Der Kreationismus nennt keinen bestimmten Gott als Schöpfer. Daher argumentierte Henderson, es handele sich dabei nicht um den christlichen, sondern um seinen Gott, das „Fliegende Spaghettimonster“.

Monsterunser im Himmel…

Inzwischen hat die satirische Religionsgemeinschaft weltweit Anhänger, die sich stolz „Pastafari“ nennen. Als Gottheit verehren sie das Spaghettimonster. Der Verein imitiert als Mittel der Satire Texte und Symbole der christlichen Religion, wie zum Beispiel im „Monsterunser“.

Der Verein „Kirche des fliegenden Spaghettimonsters Deutschland e.V.“ mit Sitz in Templin ist lt. eigenen Angaben wegen Förderung kirchlicher und gemeinnütziger Zwecke als gemeinnützig anerkannt. Somit kann er auch steuerbegünstigt Spenden und Mitgliedsbeiträge empfangen und bescheinigen.

Spaghettimonster-Kirche keine Religionsgemeinschaft

Doch nun hat das Oberlandesgericht Brandenburg gegen die Pastafaris entschieden. Der eingetragene Verein „Kirche des fliegenden Spaghettimonsters Deutschland e.V.“ ist weder als Religionsgemeinschaft noch als Weltanschauungsgemeinschaft zu beurteilen. Daher hat der Verein auch nicht die Rechte einer Kirche (Aktenzeichen 4 U 84/16).

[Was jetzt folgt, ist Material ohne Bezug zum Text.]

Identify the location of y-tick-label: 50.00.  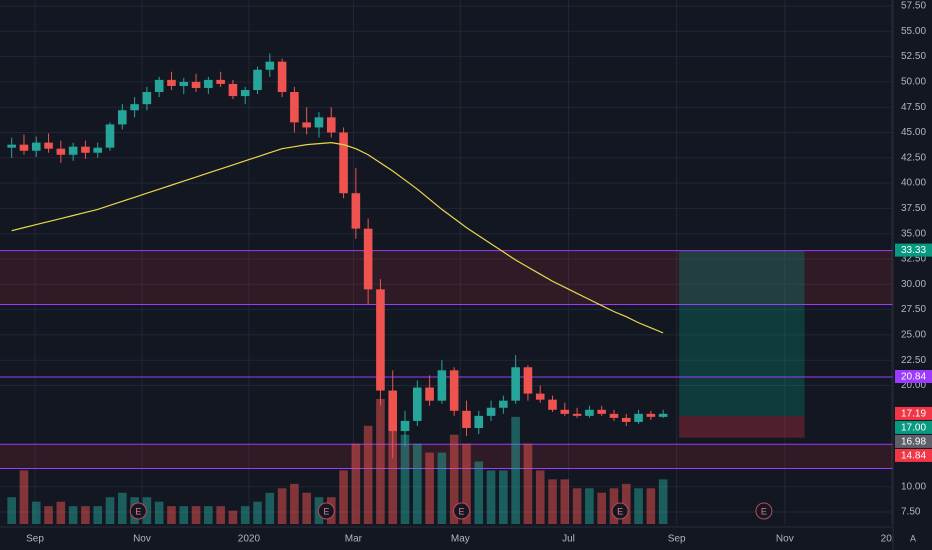
(914, 82).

Nach Auffassung der Richter fehlt es schon nach dem Inhalt der Satzung und dem eigenen Vortrag des Vereins an dem für Religionsgemeinschaften charakteristischen Gottesbezug. Der Verein sei aber auch nicht als Weltanschauungsgemeinschaft einzuordnen, da eine gemeinsame Weltanschauung der Mitglieder fehle.

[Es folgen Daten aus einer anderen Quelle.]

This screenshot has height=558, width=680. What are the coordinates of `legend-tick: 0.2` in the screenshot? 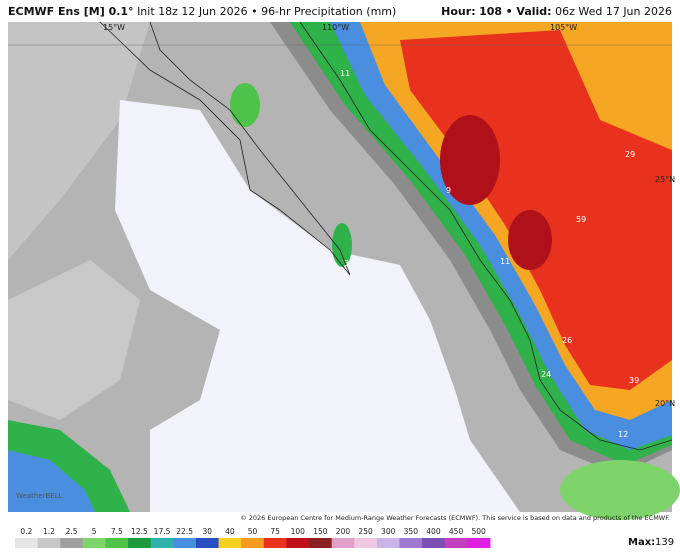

Wesentliches Merkmal einer Weltanschauung sei ein konsistentes Gedankensystem, das sich umfassend mit Fragen nach dem Wesen und Sinn der Welt und der Existenz des Menschen in der Welt befasse und zu daraus abgeleiteten Werturteilen gelange. Der Zweck des Vereins bestehe ausschließlich darin, eine öffentliche Satire der christlichen Religion zu betreiben.

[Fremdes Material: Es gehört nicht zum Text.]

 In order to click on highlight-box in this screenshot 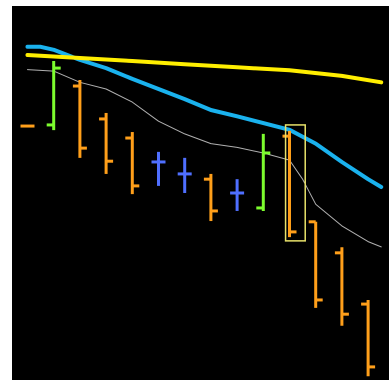, I will do `click(295, 183)`.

Pastafaris dürfen Nudelmesse nicht bewerben

Der Verein wollte an den Ortseingängen von Templin Schilder aufstellen, die auf die wöchentlich stattfindende „Nudelmesse“ hinweisen. Da der Verein aber keine Religionsgemeinschaft ist, darf er auch keine Hinweisschilder auf Gottesdienste aufstellen, wie dies den christlichen Kirchen erlaubt ist.

Hinweis

 Angesichts dieses Urteils muss die Finanzverwaltung nun wohl überprüfen, ob der Verein weiterhin als gemeinnützig anzuerkennen ist und Spenden und Mitgliedsbeiträge weiterhin steuerlich absetzbar sein können.